• **About this task**:
Using the records below, return exactly the lines from the one containing "The width and" through the last, and omit pictures.

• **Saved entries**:
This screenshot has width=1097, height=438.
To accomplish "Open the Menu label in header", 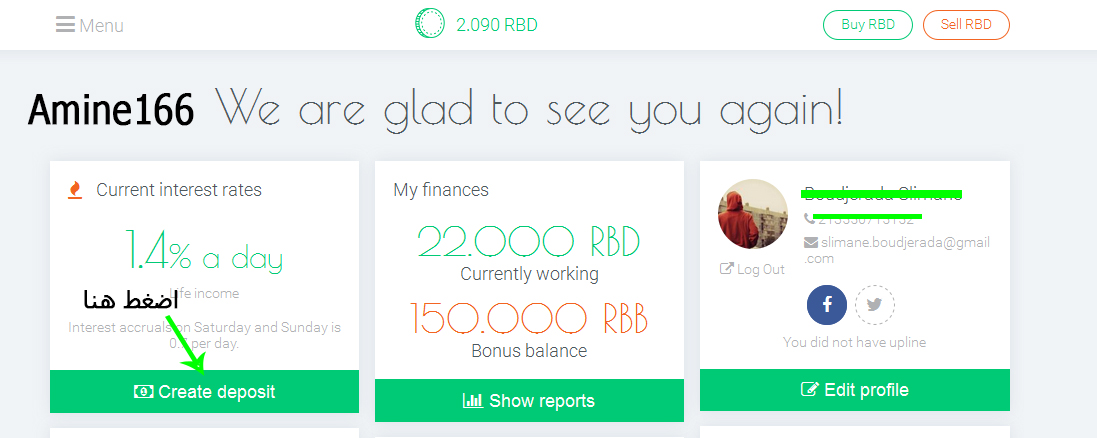I will tap(101, 26).
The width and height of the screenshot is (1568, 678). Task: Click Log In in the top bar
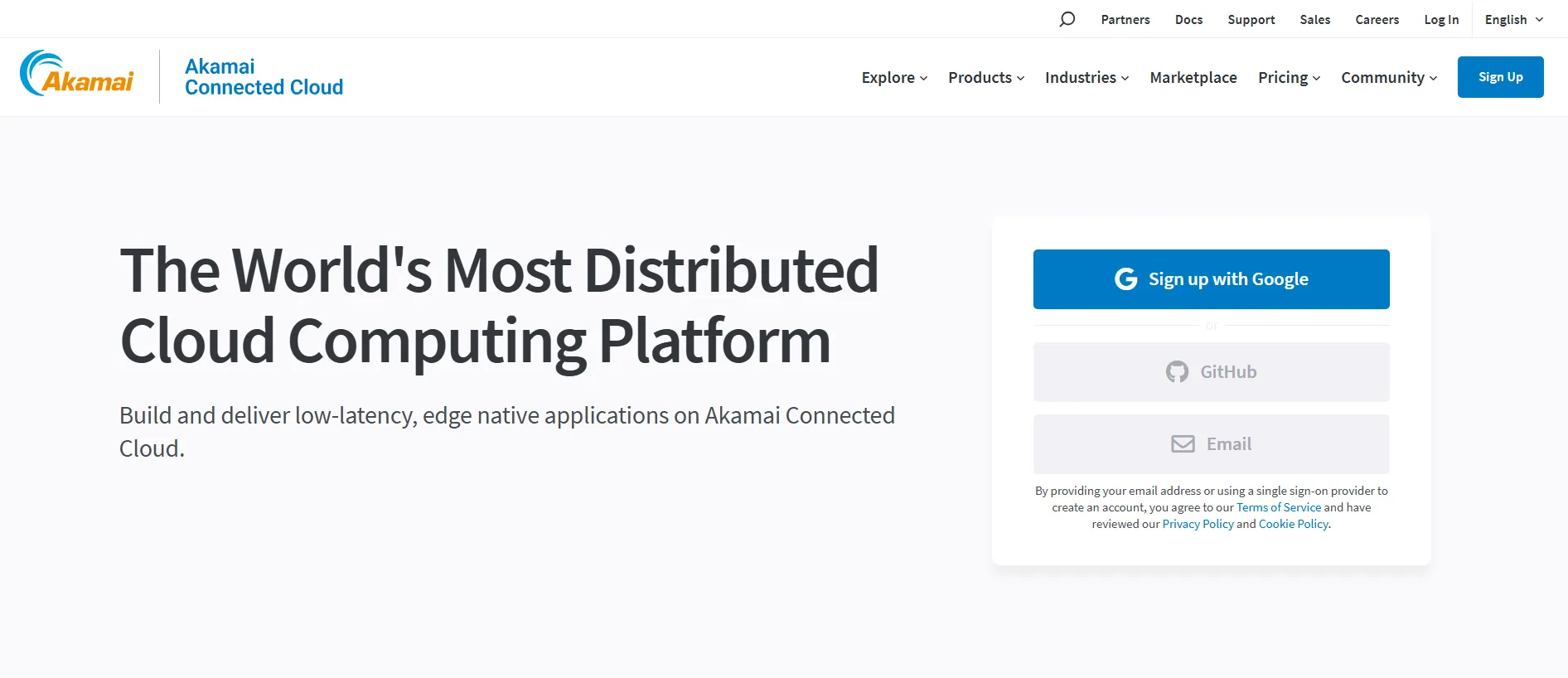click(x=1441, y=19)
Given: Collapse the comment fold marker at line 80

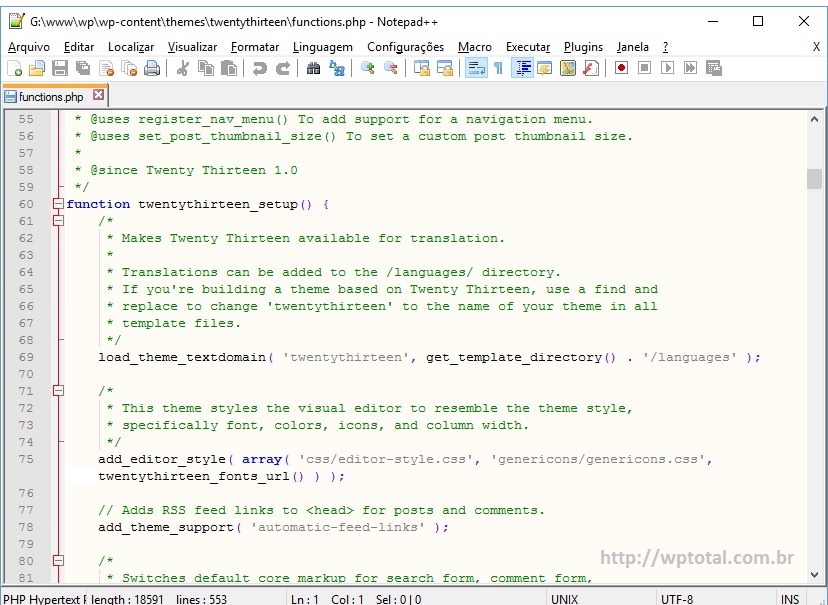Looking at the screenshot, I should 58,561.
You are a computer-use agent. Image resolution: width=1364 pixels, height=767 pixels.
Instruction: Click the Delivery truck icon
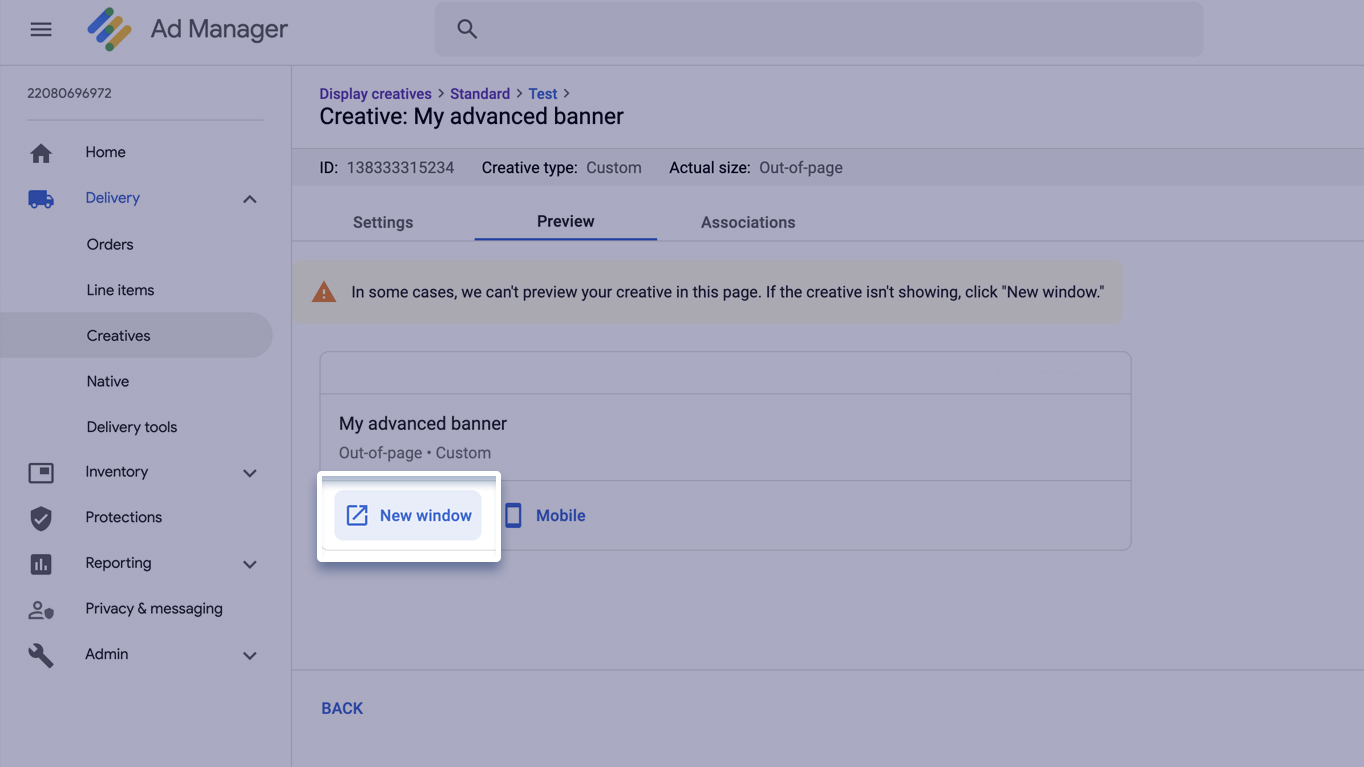(x=41, y=199)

• **Written answer**:
The width and height of the screenshot is (1568, 678). Task: Click Log In in the top bar
click(x=1441, y=19)
Given: Collapse the comment fold marker at line 80

Looking at the screenshot, I should 58,561.
You are a computer-use agent. Image resolution: width=1364 pixels, height=767 pixels.
Instruction: Click the Delivery truck icon
(x=41, y=199)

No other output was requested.